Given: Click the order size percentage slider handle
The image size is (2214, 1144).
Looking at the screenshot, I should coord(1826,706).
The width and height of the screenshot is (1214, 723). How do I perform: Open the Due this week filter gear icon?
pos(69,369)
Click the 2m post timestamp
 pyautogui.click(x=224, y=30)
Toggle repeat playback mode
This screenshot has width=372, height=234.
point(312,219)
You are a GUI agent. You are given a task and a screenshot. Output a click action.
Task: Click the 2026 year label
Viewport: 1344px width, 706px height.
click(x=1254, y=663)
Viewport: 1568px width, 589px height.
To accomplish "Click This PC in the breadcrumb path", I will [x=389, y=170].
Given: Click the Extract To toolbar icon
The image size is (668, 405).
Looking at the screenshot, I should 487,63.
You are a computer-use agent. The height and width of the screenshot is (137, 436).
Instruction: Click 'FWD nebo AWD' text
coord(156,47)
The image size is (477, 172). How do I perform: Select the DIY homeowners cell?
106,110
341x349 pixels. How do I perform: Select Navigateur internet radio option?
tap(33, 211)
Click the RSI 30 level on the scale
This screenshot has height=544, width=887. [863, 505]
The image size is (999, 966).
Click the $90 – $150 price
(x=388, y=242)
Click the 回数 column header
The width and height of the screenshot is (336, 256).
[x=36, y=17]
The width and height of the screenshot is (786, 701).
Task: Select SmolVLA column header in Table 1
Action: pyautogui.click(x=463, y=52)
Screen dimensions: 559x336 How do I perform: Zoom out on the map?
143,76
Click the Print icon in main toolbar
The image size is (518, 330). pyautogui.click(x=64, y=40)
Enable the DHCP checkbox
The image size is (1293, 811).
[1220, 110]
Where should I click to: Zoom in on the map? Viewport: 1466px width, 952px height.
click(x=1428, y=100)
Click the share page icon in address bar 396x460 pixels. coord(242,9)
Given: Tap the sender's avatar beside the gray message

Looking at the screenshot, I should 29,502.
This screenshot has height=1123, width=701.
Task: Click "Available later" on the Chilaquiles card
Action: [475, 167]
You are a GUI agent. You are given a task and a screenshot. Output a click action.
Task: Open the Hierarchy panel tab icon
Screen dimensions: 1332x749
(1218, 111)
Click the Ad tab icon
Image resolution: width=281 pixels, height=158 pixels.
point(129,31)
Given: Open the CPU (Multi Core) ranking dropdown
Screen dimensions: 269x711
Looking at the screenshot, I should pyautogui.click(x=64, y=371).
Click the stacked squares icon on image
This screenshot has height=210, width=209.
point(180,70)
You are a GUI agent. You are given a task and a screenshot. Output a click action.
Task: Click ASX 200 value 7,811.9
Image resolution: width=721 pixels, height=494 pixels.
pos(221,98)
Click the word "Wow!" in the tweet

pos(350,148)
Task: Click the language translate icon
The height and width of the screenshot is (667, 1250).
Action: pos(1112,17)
::::
• Письменное задание
Выведите дословно отрезок записей от самого их начала до строки, содержащей «Action: pyautogui.click(x=463, y=52)», включительно.

• Ответ на задание
Given: Click the order size percentage slider handle
The image size is (2214, 1144).
Looking at the screenshot, I should coord(1826,706).
The width and height of the screenshot is (1214, 723). How do I perform: Open the Due this week filter gear icon?
pos(69,369)
Click the 2m post timestamp
 pyautogui.click(x=224, y=30)
Toggle repeat playback mode
This screenshot has width=372, height=234.
point(312,219)
You are a GUI agent. You are given a task and a screenshot. Output a click action.
Task: Click the 2026 year label
Viewport: 1344px width, 706px height.
click(x=1254, y=663)
Viewport: 1568px width, 589px height.
To accomplish "Click This PC in the breadcrumb path", I will [x=389, y=170].
Given: Click the Extract To toolbar icon
The image size is (668, 405).
Looking at the screenshot, I should 487,63.
You are a computer-use agent. The height and width of the screenshot is (137, 436).
Instruction: Click 'FWD nebo AWD' text
coord(156,47)
The image size is (477, 172). How do I perform: Select the DIY homeowners cell?
106,110
341x349 pixels. How do I perform: Select Navigateur internet radio option?
tap(33, 211)
Click the RSI 30 level on the scale
This screenshot has height=544, width=887. [863, 505]
The image size is (999, 966).
Click the $90 – $150 price
(x=388, y=242)
Click the 回数 column header
The width and height of the screenshot is (336, 256).
[x=36, y=17]
The width and height of the screenshot is (786, 701).
Task: Select SmolVLA column header in Table 1
Action: pyautogui.click(x=463, y=52)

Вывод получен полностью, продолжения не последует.